EXERCISE DESCRIPTION: Your answer should be the records below, written out exactly.

DATASET ENTRIES:
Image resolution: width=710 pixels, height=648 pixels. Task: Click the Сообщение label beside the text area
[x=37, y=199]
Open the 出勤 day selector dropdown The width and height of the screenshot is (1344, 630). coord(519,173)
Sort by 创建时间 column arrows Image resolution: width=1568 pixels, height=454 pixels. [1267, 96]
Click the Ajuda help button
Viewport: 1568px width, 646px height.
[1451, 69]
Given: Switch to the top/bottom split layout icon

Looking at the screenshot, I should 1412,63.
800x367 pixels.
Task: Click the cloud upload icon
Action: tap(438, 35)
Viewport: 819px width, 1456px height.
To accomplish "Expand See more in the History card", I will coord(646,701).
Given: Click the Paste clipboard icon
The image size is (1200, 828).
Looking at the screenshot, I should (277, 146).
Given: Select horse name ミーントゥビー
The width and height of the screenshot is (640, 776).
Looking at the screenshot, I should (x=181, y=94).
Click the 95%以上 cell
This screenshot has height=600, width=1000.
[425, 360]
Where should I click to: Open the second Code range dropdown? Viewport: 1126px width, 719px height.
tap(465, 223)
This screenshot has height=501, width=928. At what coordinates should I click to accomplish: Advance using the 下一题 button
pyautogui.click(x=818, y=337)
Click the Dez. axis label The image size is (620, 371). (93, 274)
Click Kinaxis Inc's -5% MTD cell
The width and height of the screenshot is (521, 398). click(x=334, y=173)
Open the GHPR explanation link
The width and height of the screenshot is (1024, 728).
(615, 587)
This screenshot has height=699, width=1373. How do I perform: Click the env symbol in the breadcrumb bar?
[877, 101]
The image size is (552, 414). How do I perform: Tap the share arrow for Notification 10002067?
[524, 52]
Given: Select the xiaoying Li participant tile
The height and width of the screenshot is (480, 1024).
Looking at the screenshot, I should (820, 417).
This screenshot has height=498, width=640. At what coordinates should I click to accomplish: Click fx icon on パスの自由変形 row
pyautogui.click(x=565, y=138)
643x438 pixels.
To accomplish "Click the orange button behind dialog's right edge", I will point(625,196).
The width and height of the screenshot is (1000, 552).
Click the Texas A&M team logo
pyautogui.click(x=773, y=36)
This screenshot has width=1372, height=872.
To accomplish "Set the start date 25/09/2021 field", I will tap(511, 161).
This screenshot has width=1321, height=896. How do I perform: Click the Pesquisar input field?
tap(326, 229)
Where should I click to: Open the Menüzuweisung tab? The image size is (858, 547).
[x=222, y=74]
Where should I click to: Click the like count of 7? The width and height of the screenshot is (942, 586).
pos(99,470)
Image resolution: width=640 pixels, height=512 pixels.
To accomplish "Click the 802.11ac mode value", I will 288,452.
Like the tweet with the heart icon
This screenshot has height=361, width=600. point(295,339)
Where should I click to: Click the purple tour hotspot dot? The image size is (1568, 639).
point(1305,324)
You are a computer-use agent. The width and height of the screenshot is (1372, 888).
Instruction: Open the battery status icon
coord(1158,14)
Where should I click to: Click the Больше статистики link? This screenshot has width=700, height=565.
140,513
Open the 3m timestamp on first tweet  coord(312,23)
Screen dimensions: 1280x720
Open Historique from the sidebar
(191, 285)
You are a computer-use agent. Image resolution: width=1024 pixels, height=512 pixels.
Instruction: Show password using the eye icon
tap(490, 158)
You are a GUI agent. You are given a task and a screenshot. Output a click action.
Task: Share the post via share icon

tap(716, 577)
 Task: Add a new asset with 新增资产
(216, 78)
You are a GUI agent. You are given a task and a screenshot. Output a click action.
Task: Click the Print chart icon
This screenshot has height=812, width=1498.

ANSWER TO THIS PROBLEM:
Image resolution: width=710 pixels, height=648 pixels. Task: Click the Сообщение label beside the text area
[x=37, y=199]
Open the 出勤 day selector dropdown The width and height of the screenshot is (1344, 630). coord(519,173)
Sort by 创建时间 column arrows Image resolution: width=1568 pixels, height=454 pixels. [1267, 96]
Click the Ajuda help button
Viewport: 1568px width, 646px height.
[1451, 69]
Given: Switch to the top/bottom split layout icon

Looking at the screenshot, I should 1412,63.
800x367 pixels.
Task: Click the cloud upload icon
Action: tap(438, 35)
Viewport: 819px width, 1456px height.
To accomplish "Expand See more in the History card", I will coord(646,701).
Given: Click the Paste clipboard icon
The image size is (1200, 828).
Looking at the screenshot, I should (277, 146).
Given: Select horse name ミーントゥビー
The width and height of the screenshot is (640, 776).
Looking at the screenshot, I should (x=181, y=94).
Click the 95%以上 cell
This screenshot has height=600, width=1000.
[425, 360]
Where should I click to: Open the second Code range dropdown? Viewport: 1126px width, 719px height.
tap(465, 223)
This screenshot has height=501, width=928. At what coordinates should I click to accomplish: Advance using the 下一题 button
pyautogui.click(x=818, y=337)
Click the Dez. axis label The image size is (620, 371). (93, 274)
Click Kinaxis Inc's -5% MTD cell
The width and height of the screenshot is (521, 398). click(x=334, y=173)
Open the GHPR explanation link
The width and height of the screenshot is (1024, 728).
(615, 587)
This screenshot has height=699, width=1373. How do I perform: Click the env symbol in the breadcrumb bar?
[877, 101]
The image size is (552, 414). How do I perform: Tap the share arrow for Notification 10002067?
[524, 52]
Given: Select the xiaoying Li participant tile
The height and width of the screenshot is (480, 1024).
Looking at the screenshot, I should (820, 417).
This screenshot has height=498, width=640. At what coordinates should I click to accomplish: Click fx icon on パスの自由変形 row
pyautogui.click(x=565, y=138)
643x438 pixels.
To accomplish "Click the orange button behind dialog's right edge", I will point(625,196).
The width and height of the screenshot is (1000, 552).
Click the Texas A&M team logo
pyautogui.click(x=773, y=36)
This screenshot has width=1372, height=872.
To accomplish "Set the start date 25/09/2021 field", I will tap(511, 161).
This screenshot has width=1321, height=896. How do I perform: Click the Pesquisar input field?
tap(326, 229)
Where should I click to: Open the Menüzuweisung tab? The image size is (858, 547).
[x=222, y=74]
Where should I click to: Click the like count of 7? The width and height of the screenshot is (942, 586).
pos(99,470)
Image resolution: width=640 pixels, height=512 pixels.
To accomplish "Click the 802.11ac mode value", I will 288,452.
Like the tweet with the heart icon
This screenshot has height=361, width=600. point(295,339)
Where should I click to: Click the purple tour hotspot dot? The image size is (1568, 639).
point(1305,324)
You are a computer-use agent. The width and height of the screenshot is (1372, 888).
Instruction: Open the battery status icon
coord(1158,14)
Where should I click to: Click the Больше статистики link? This screenshot has width=700, height=565.
140,513
Open the 3m timestamp on first tweet  coord(312,23)
Screen dimensions: 1280x720
Open Historique from the sidebar
(191, 285)
You are a computer-use agent. Image resolution: width=1024 pixels, height=512 pixels.
Instruction: Show password using the eye icon
tap(490, 158)
You are a GUI agent. You are given a task and a screenshot. Output a click action.
Task: Share the post via share icon

tap(716, 577)
 Task: Add a new asset with 新增资产
(216, 78)
You are a GUI agent. You are given a task and a screenshot. Output a click action.
Task: Click the Print chart icon
This screenshot has height=812, width=1498.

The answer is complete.